Studio album by Mille
- Released: 23 January 2026
- Genre: Pop
- Length: 33:52
- Label: Warner Music Denmark
- Producers: T.O; Jeppe London; Oliver Cilwik; Samuel Ledet;

Mille chronology
| Vågner (2025) | (Over)lever (2026) |  |

= (Over)lever =

2026 studio album by Mille

(Over)lever is the debut album by the Danish singer Mille. The album was released on 23 January 2026 by Warner Music Denmark. After release, it became a number one album in Denmark.

== Release and reception ==
Before (Over)lever, Mille had released two extended plays in 2024 and 2025 respectively. Vågner, her second EP, peaked at number six on the Hitlisten charts.

To begin 2026, Mille announced her debut album (Over)lever on 8 January, with the release date of 23 January. The following day, she released her second single of 2026, titled "Drømmefanger" which featured URO. This followed her release of "Bag blæk og papir" on 2 January, both songs having been revealed as part of her studio debut.

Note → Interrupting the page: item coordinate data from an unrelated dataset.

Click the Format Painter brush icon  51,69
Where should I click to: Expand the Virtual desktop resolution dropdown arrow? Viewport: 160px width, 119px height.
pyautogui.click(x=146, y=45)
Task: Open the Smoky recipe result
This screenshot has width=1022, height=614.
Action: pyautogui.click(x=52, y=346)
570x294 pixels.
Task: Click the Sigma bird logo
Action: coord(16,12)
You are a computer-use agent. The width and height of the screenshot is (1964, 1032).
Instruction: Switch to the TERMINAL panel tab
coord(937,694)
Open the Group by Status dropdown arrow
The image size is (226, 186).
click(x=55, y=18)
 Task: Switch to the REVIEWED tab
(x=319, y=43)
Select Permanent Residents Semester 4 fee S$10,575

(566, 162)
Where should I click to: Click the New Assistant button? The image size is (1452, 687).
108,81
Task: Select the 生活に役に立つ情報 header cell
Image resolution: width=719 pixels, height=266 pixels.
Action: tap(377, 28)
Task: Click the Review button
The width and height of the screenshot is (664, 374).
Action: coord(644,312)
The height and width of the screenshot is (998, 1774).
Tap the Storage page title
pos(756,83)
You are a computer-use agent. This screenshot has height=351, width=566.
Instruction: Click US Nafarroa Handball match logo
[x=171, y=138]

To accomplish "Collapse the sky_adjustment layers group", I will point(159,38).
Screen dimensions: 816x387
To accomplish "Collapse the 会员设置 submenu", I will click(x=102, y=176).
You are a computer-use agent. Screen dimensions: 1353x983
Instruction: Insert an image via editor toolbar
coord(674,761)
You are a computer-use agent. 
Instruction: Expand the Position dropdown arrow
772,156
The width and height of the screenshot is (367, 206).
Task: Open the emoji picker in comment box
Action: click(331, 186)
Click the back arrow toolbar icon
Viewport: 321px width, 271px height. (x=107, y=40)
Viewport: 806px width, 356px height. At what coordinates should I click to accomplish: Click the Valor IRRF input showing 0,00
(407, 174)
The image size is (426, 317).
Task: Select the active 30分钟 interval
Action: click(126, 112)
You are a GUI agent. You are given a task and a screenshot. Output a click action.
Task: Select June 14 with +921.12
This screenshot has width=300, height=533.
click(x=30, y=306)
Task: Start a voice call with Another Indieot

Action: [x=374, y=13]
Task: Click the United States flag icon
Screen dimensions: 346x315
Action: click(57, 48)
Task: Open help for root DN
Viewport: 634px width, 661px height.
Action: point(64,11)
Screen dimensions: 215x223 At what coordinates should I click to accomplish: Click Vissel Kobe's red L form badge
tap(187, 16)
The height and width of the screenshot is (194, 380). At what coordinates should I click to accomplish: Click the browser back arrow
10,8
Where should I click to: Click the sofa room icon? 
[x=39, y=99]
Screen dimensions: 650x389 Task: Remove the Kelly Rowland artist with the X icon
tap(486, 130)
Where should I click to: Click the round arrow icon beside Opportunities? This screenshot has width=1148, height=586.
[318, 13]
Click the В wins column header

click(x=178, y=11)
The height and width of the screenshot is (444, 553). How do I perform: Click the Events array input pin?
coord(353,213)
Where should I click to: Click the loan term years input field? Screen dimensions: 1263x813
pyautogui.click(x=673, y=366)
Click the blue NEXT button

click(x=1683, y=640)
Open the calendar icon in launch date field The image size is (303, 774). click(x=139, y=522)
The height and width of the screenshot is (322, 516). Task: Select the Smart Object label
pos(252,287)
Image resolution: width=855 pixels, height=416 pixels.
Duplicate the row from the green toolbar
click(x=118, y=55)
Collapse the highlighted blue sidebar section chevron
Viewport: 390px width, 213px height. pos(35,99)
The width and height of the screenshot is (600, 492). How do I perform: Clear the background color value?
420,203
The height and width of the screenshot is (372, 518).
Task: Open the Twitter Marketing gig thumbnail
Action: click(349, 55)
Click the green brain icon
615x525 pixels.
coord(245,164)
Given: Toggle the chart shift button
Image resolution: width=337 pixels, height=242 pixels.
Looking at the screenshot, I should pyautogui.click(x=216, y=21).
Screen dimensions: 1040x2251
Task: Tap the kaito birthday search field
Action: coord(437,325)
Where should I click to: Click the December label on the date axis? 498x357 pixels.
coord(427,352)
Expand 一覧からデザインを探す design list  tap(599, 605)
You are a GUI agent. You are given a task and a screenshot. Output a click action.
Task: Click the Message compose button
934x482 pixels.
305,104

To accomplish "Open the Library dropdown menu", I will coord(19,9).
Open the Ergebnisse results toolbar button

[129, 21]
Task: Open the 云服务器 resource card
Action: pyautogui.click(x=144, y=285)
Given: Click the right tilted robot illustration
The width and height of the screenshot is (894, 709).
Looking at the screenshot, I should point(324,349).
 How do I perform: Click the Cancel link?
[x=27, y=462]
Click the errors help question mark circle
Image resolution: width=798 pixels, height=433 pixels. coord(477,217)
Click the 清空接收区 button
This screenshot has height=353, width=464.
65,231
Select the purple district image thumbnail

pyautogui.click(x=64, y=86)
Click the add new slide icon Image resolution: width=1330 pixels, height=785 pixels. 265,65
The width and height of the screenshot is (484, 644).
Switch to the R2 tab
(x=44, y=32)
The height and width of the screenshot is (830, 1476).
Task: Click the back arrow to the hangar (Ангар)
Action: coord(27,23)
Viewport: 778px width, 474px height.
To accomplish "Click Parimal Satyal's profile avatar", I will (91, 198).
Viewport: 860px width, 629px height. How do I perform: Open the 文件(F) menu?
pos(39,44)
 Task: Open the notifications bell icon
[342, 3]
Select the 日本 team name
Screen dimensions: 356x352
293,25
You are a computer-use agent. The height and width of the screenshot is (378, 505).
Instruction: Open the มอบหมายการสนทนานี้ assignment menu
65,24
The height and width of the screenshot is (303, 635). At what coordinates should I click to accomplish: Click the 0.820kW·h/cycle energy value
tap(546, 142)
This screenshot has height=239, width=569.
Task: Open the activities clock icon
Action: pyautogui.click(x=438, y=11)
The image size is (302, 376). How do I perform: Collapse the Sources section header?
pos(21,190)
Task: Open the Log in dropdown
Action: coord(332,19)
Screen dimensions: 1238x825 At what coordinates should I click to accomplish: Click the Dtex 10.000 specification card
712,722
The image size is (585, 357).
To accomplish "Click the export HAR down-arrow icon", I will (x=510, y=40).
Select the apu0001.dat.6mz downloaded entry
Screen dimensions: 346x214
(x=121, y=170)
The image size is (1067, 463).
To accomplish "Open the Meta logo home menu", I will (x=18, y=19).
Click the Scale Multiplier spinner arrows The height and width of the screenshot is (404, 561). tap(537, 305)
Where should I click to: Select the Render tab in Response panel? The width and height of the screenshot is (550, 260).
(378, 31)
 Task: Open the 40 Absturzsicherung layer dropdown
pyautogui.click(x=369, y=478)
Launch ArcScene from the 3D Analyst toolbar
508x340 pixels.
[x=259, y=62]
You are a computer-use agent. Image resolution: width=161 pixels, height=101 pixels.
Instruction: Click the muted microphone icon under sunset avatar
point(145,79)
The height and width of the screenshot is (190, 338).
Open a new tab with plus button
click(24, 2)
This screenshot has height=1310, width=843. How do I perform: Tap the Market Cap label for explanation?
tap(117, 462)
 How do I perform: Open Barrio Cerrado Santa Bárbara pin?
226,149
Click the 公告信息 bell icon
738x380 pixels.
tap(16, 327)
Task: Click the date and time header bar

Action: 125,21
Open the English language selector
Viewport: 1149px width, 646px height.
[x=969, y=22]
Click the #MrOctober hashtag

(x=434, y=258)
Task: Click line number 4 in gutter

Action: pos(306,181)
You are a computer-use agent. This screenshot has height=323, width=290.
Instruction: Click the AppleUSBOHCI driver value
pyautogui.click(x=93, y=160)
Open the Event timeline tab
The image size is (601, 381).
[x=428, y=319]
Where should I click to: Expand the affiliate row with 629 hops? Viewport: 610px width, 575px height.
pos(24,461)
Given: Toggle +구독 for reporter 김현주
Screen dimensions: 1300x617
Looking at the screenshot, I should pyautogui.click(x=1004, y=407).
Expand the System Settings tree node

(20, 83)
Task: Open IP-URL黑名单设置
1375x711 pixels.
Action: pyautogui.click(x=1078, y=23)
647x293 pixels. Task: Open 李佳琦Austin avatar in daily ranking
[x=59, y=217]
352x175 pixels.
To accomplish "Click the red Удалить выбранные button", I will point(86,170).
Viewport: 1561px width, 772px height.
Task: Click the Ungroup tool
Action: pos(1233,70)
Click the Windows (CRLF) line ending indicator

The critical reception to the album was mixed, with Soundvenue stating Mille failed to live up to the potential she previously showed while giving it three-of-six stars. Gaffa gave the album four-of-six stars. The album debuted at number one on the Hitlisten charts on 6 February. On 16 June, the album became certified Platinum.

== Track listing ==

| No. | Title | Lyrics | Producer(s) | Length |
|---|---|---|---|---|
| 1. | "Bag blæk og papir" | Mille | T.O | 1:44 |
| 2. | "Tusind tanker" | Mille; Laurits Smedegaard Andersen; T.O; | T.O | 2:50 |
| 3. | "Alt vind og vejr" (featuring Ozzy) | Mille; Jeppe London; Oliver Cilwik; Oskar Elholm; Samuel Ledet; | Jeppe London; Oliver Cilwik; Samuel Ledet; | 2:37 |
| 4. | "Aarhus" | Mille; Chris Burton; London; Cilwik; Ledet; | London; Cilwik; Ledet; | 3:45 |
| 5. | "Blind af kærlighed" | Mille; Burton; Ledet; | Ledet; London; Cilwik; | 2:32 |
| 6. | "Rollemodel" (bonus track) | Mille | London; Cilwik; | 2:09 |
| 7. | "Knust mit hjerte" | Mille; Burton; London; Cilwik; Ledet; | London; Cilwik; Ledet; | 2:40 |
| 8. | "Ingen andre" (featuring Annika) | Annika; Frederik Scharff; London; | London; Cilwik; | 2:48 |
| 9. | "Blomster i bedene (interlude)" | Mille; Burton; London; | London | 0:57 |
| 10. | "Drømmefanger" (featuring URO) | Mille; Burton; Jeppe Kronback; London; Cilwik; Ledet; | London; Cilwik; Ledet; | 2:30 |
| 11. | "Hader ik mig selv sammen med dig" | Mille; London; | London; Cilwik; Ledet; | 2:16 |
| 12. | "Skurk i forklædning" | Mille | T.O | 2:07 |
| 13. | "180 i timen" | Mille; Burton; London; | London; Cilwik; Ledet; | 2:46 |
| 14. | "Overlever" | Mille; London; | London | 2:11 |
| Total length: |  |  |  | 33:52 |

== Charts ==

Weekly chart performance
| Chart (2026) | Peak position |
|---|---|
| Danish Albums (Hitlisten) | 1 |

== Certifications ==

Certifications
| Region | Certification | Certified units/sales |
| Denmark (IFPI Danmark) | Platinum | 20,000^{‡} |
^{*} Sales figures based on certification alone. ^{‡} Sales+streaming figures based on certification alone.